Not a private helicopter
Even if it’s difficult to prevent a politician - not to mention a defense minister - from demanding a helicopter, the army must insist on clear criteria in allocating its resources and stick to them. A helicopter is not a private resource.
Last week Defense Minister Moshe Ya’alon flew to his daughter’s wedding, in Kibbutz Grofit, in the Arava, in an army helicopter. He was making private use of a national resource costing thousands of defense-budget shekels.
Ya’alon is not the first defense minister to use Israel Defense Forces aircraft for personal use. He is still a far cry from the record set by Moshe Dayan, who used helicopters − and soldiers − to loot antiquities. In any case this blurring of the lines between right and wrong, state-owned and private, is foreboding.
Ya’alon, whose supporters set up a group dubbed “Integrity” to back him, waited eight years for payback after being robbed of a fourth year as IDF chief of staff. But he did not forget how the top brass behaves.
He is not a supreme chief of staff, but woe betide the chief of staff who denies him a chopper for a wedding. The general staff officers learned their lesson from the disputes between Ehud Barak and Gabi Ashkenazi, and know it is better to be obsequious than brazen.
The army’s willingness to meet a private request from the minister in charge is troubling. The minister’s office contacts the chief of staff’s office, which issues an instruction to the operations division, which orders the Israel Air Force’s control post to provide a helicopter. In this entire chain of command not one officer utters a word of protest. Everyone salutes and rushes to satisfy the whim instead of placing the good of the army and the state good above future promotion considerations or work relations.

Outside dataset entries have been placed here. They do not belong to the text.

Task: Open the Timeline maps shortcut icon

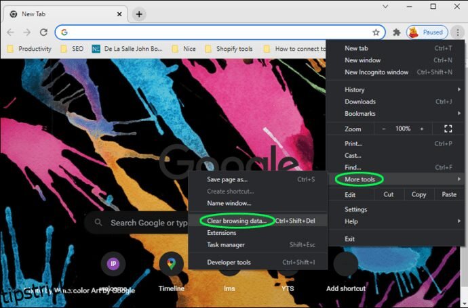Action: [171, 264]
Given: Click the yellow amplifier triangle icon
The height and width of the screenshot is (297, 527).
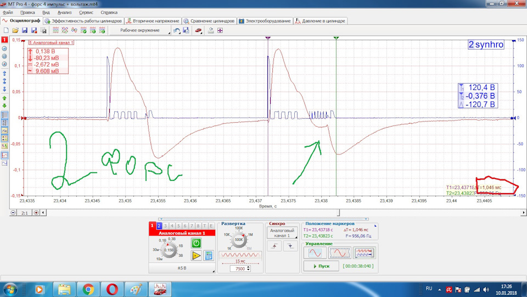Looking at the screenshot, I should tap(197, 256).
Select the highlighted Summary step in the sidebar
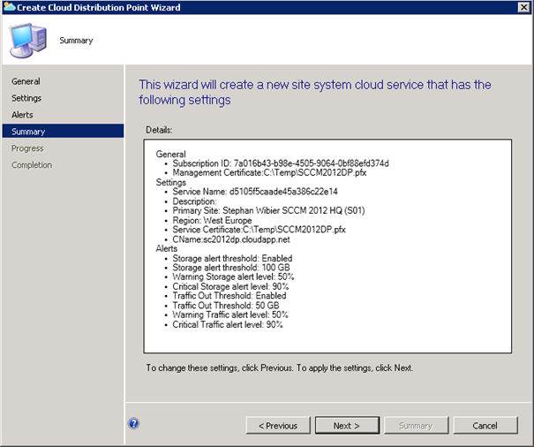This screenshot has height=447, width=534. click(28, 132)
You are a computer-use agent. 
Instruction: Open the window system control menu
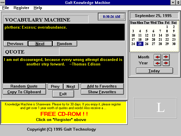[x=3, y=3]
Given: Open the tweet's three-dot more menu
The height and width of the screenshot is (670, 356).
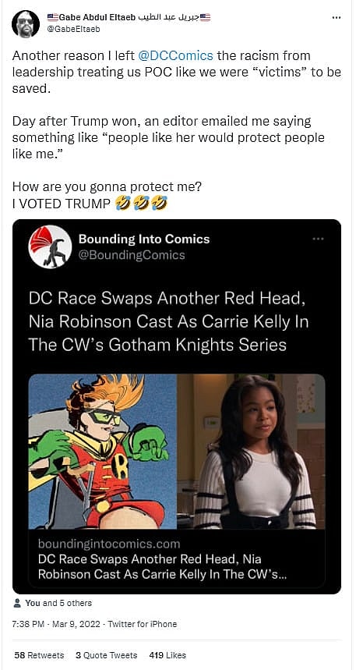Looking at the screenshot, I should pos(337,17).
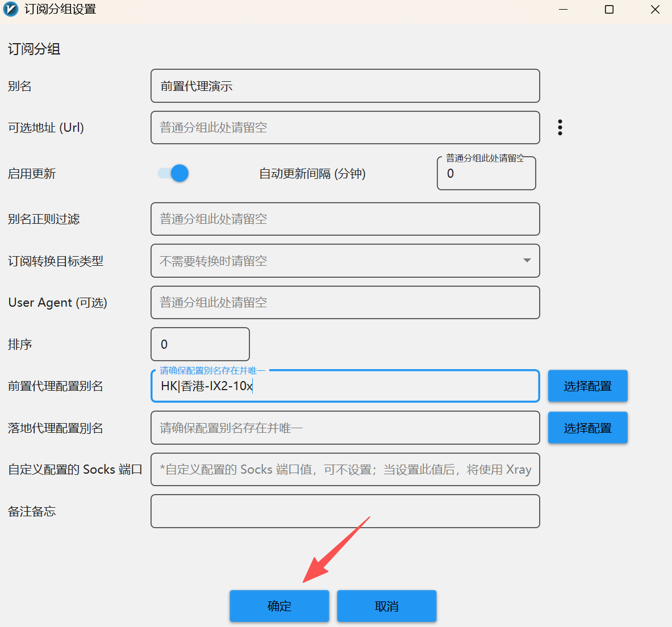Click the 前置代理配置别名 field with HK|香港-IX2-10x
Screen dimensions: 672x627
click(345, 386)
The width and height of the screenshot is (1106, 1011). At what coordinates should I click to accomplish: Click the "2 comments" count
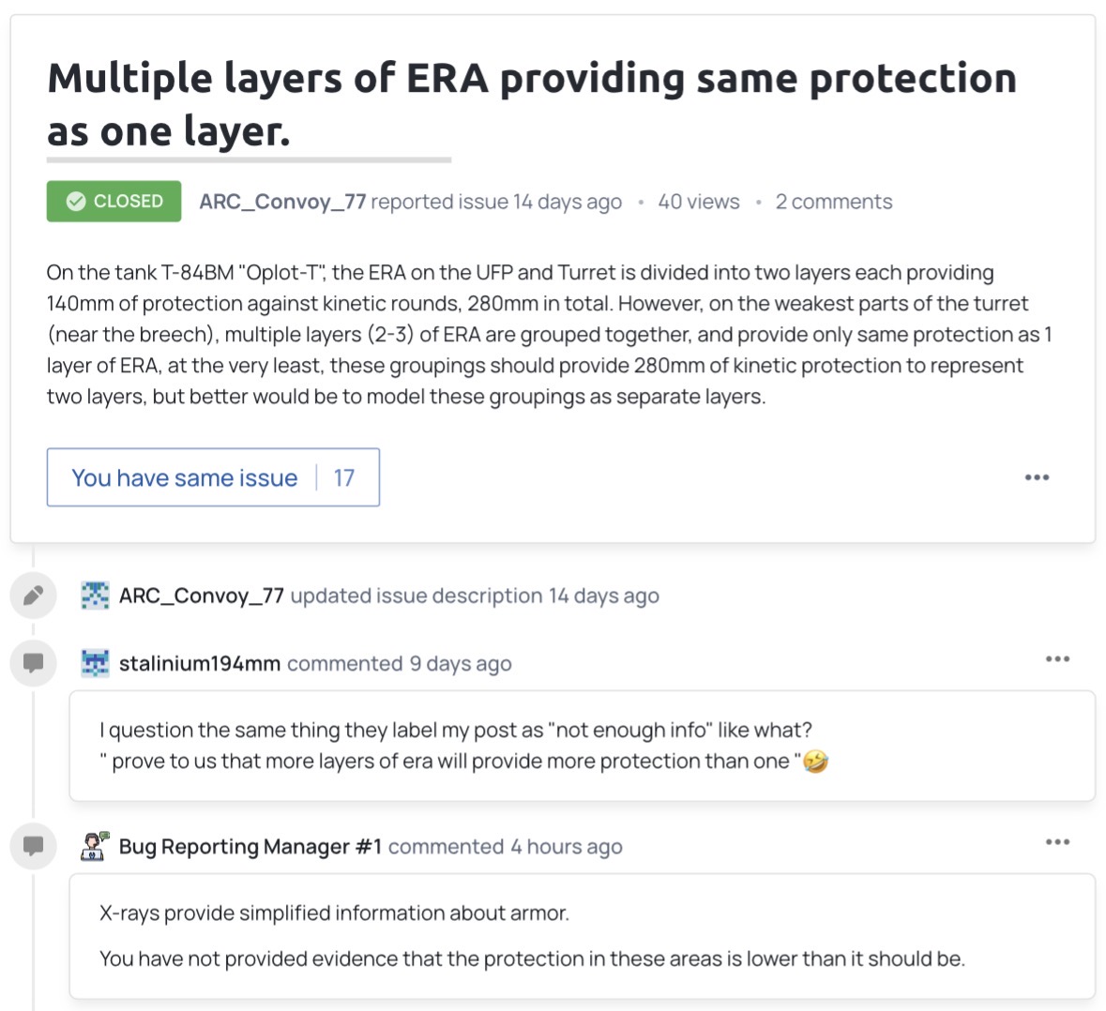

The air force is struggling with limitations imposed on flight hours. The old excuse of using administrative flights for training or maintaining airworthiness has long been refuted. There is no justification for giving the defense minister an advantage over the education or social affairs ministers, when they want to travel to distant family events, merely because the chief of staff is at the former’s beck and call and has a helicopter fleet at his disposal.
Even if it’s difficult to prevent a politician − not to mention a defense minister − from demanding a helicopter, the army must insist on clear criteria in allocating its resources and stick to them. A helicopter is not a private resource.